AuthorEditorial Team
Published
February 3, 2026/03:11 PM
Section
Events
San Diego Humane Society launches 16th virtual Wildlife Baby Shower to prepare Project Wildlife for spring surge
Source: Wikimedia Commons / Author: U.S. Fish and Wildlife Service - Midwest Region

A seasonal influx at the region’s main wildlife rehabilitation program

San Diego Humane Society has opened its 16th annual virtual “Wildlife Baby Shower,” a monthlong supply drive designed to stock Project Wildlife nurseries ahead of the spring intake surge of orphaned and injured wild animals. The campaign’s timing aligns with the period when many native species begin giving birth and young animals are more likely to be found separated from their mothers.

Project Wildlife operates as the primary wildlife rehabilitation resource in San Diego County for most species and has a decades-long history of providing rescue, veterinary care, and rehabilitation services. The program has reported caring for more than 12,000 wild animals annually in recent years, ranging from small mammals and songbirds to raptors and larger predators that require specialized handling and housing.

What the virtual drive is collecting and how it works

The Wildlife Baby Shower is structured around online registries that allow residents to purchase specific supplies and have them shipped directly to the organization. The registries list items used in early stabilization and daily care, including soft bedding, specialized formulas, feeding tools, pop-up habitats and species-appropriate diets for baby birds.

Supplies donated during the campaign are used to stabilize, feed and house fragile young animals through the most resource-intensive weeks of care.

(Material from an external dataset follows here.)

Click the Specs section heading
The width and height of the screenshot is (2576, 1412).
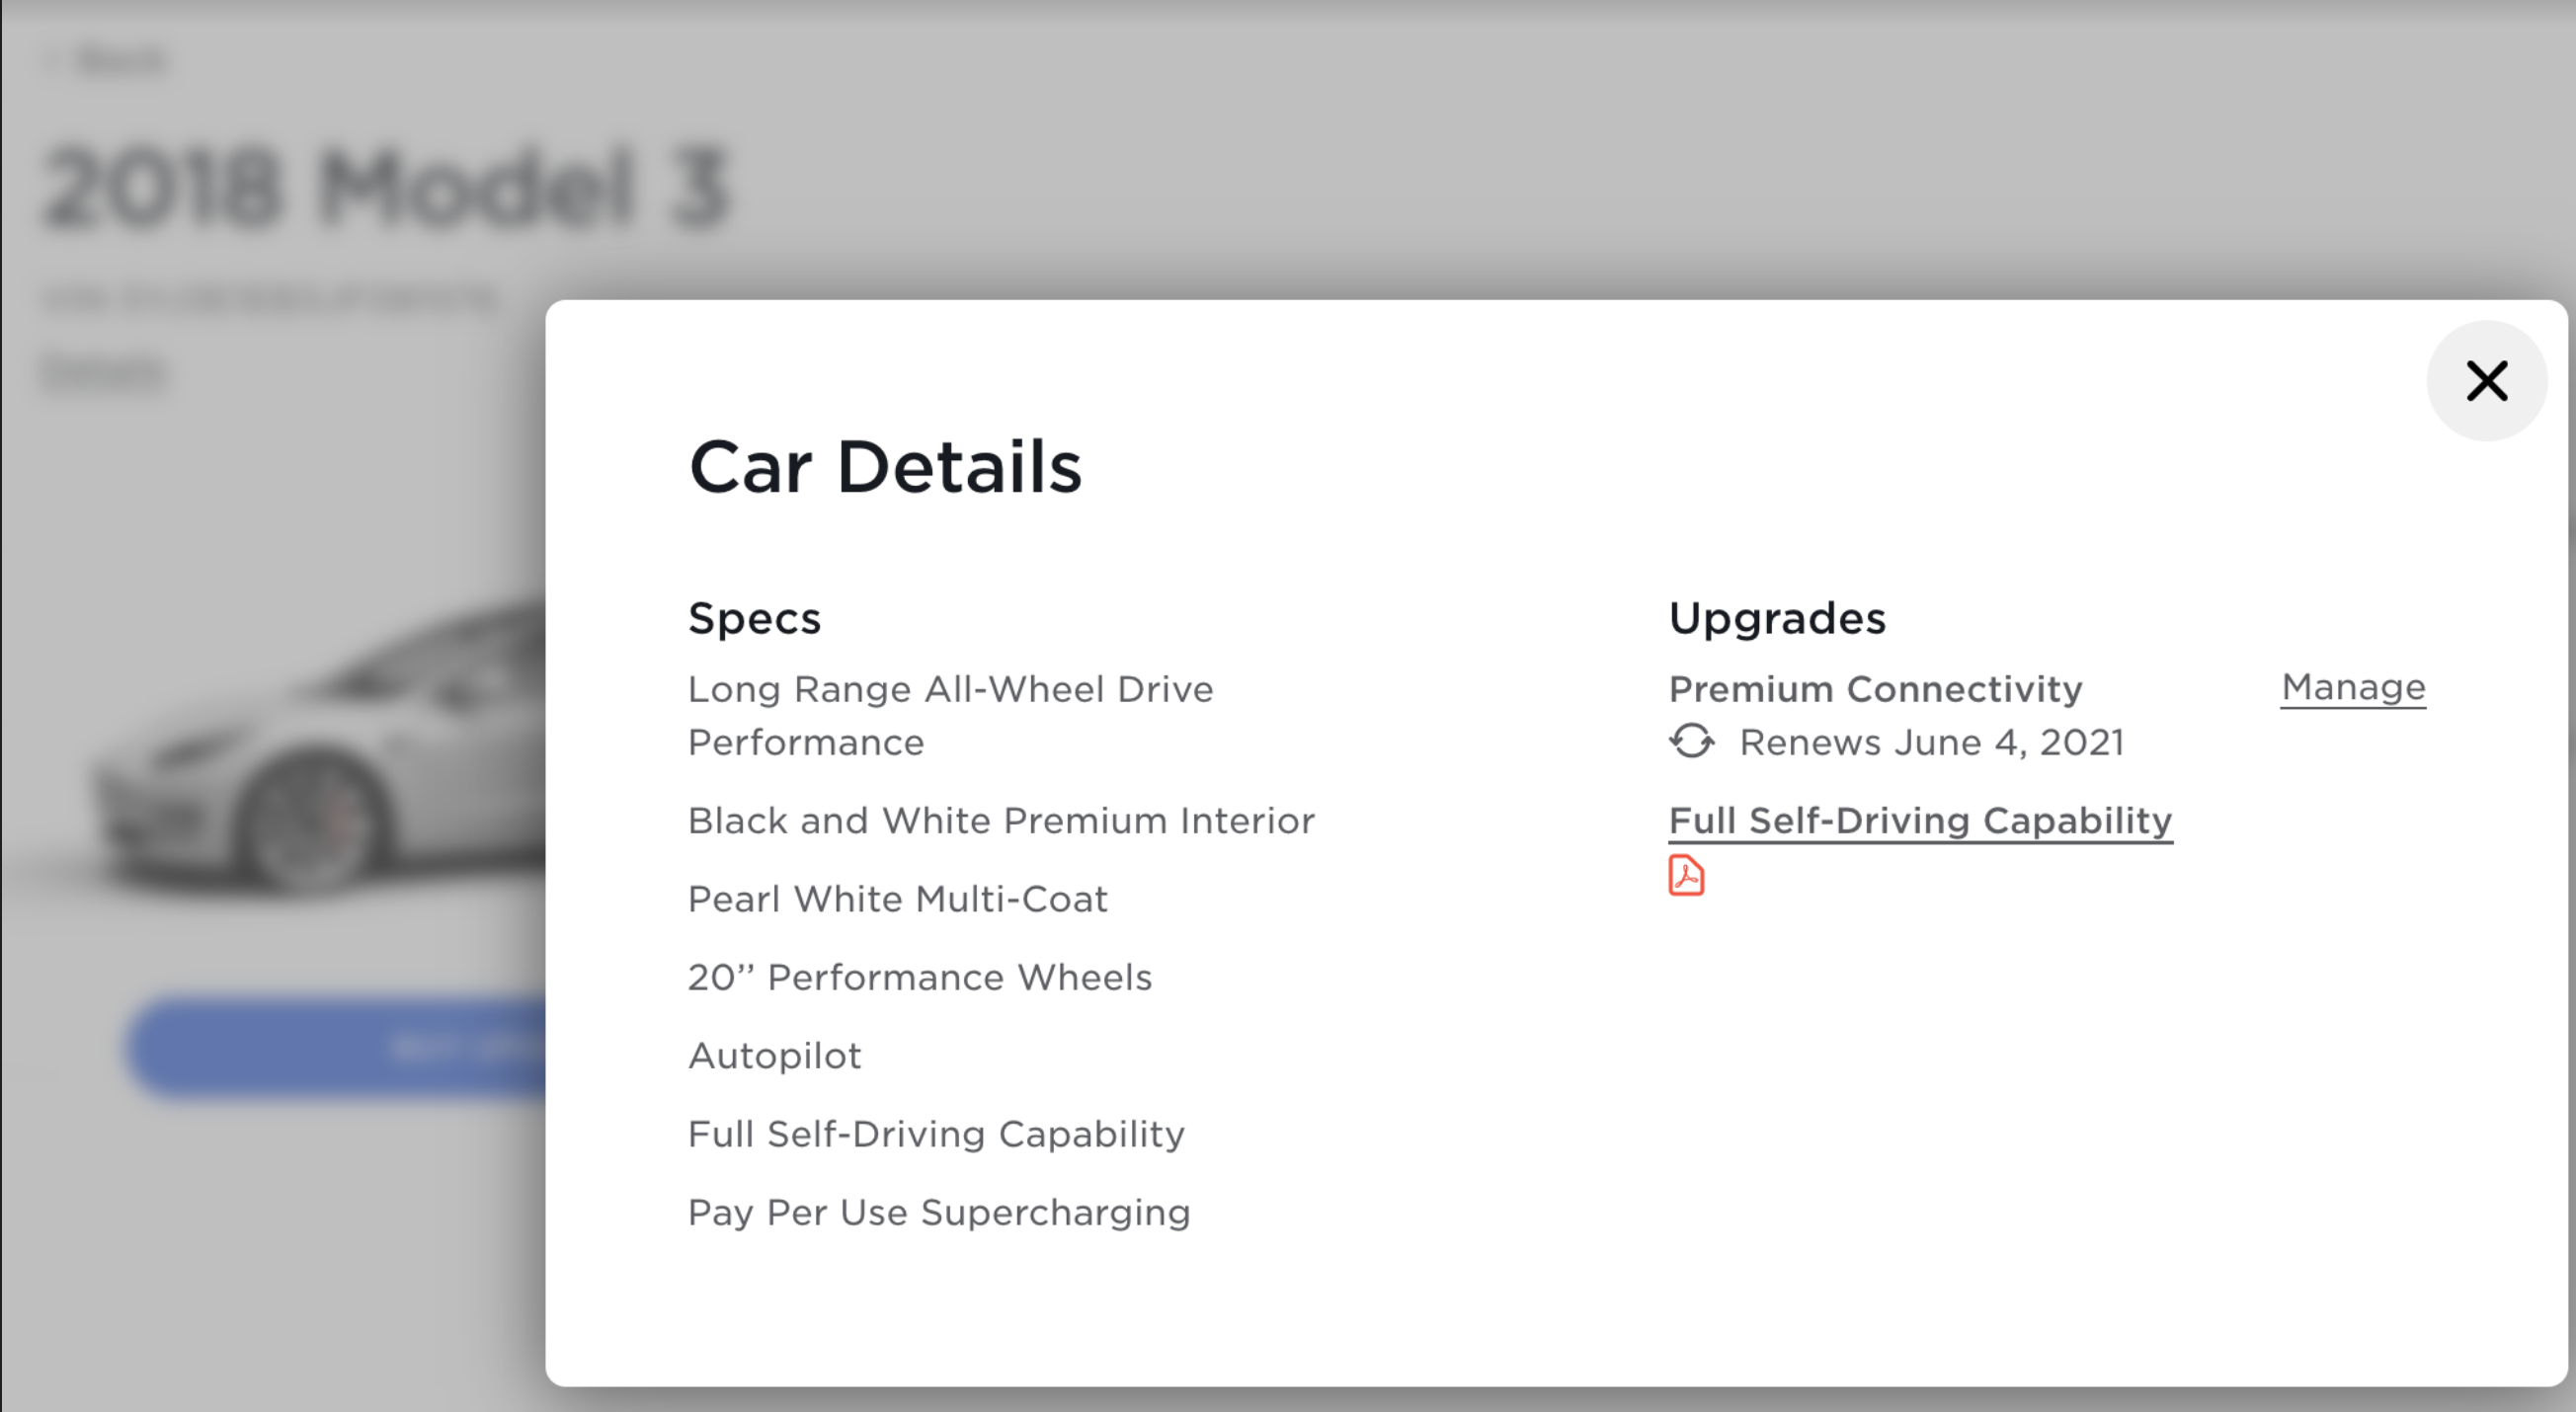(x=754, y=618)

Organizers have framed the drive as a way to reduce bottlenecks during peak season, when intake volume and the hands-on time required per animal increase simultaneously. Juvenile wildlife typically arrive needing frequent feeding, warmth, hydration support and careful monitoring, which can require specialized equipment and consumables not commonly used in routine adult wildlife care.

Operational context: scale, staffing and specialized facilities

Project Wildlife’s workload extends beyond seasonal infant care. The program operates from multiple sites, including a San Diego campus and the Ramona Wildlife Center, where staff handle native apex predators and birds of prey and maintain enclosures designed to minimize human contact while animals recover. The humane society also relies on a volunteer network that supports wildlife care operations throughout the year.

San Diego Humane Society, as an organization, reports caring for more than 40,000 animals annually across domestic pets and wildlife through its campuses and foster network. That system includes veterinary services supporting both shelter medicine and wildlife rehabilitation.

Why spring drives matter for wildlife rehabilitation capacity

Unlike one-time rescues, wildlife baby season requires sustained supplies because many animals remain in care for weeks or months until they reach developmental milestones needed for release. Rehabilitation teams aim to return animals to natural habitats while limiting habituation to humans—an operational constraint that shapes enclosure design, feeding methods and handling protocols.

  • Program: Project Wildlife (San Diego Humane Society)

  • Campaign: 16th annual virtual Wildlife Baby Shower

  • Typical spring patients: squirrels, raccoons, opossums, hummingbirds, ducklings, bobcats and other native species

The virtual Wildlife Baby Shower is currently underway and is positioned as a seasonal preparedness effort as the region enters its highest-volume period for juvenile wildlife admissions.